## EXERCISE BRIEF
Copy the part of the entries that opens with the line containing "You are a computer-use" and closes with the line containing "[x=94, y=146]", with both of those lines included. Leave the pictures out of your copy.

— start of DATA —

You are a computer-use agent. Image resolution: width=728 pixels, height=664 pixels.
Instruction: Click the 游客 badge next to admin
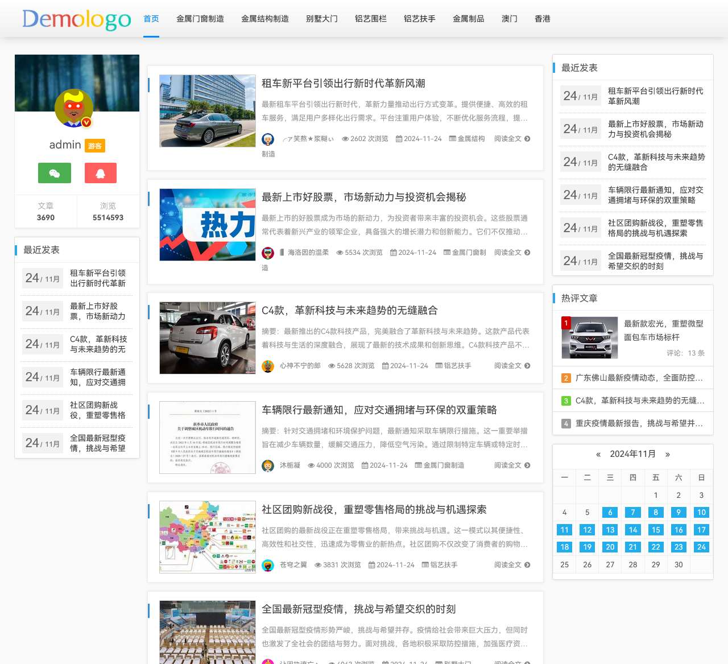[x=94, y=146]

— end of DATA —
— start of DATA —

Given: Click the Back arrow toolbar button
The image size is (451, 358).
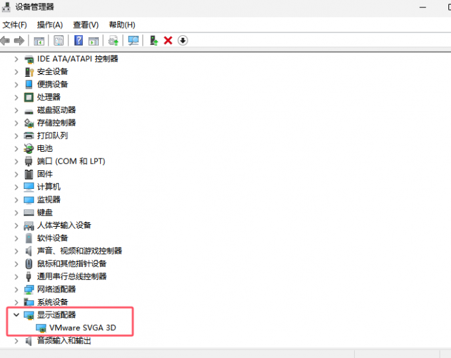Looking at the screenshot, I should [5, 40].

— end of DATA —

## TASK RESPONSE
You are a computer-use agent. Image resolution: width=728 pixels, height=664 pixels.
Instruction: Click the 游客 badge next to admin
[x=94, y=146]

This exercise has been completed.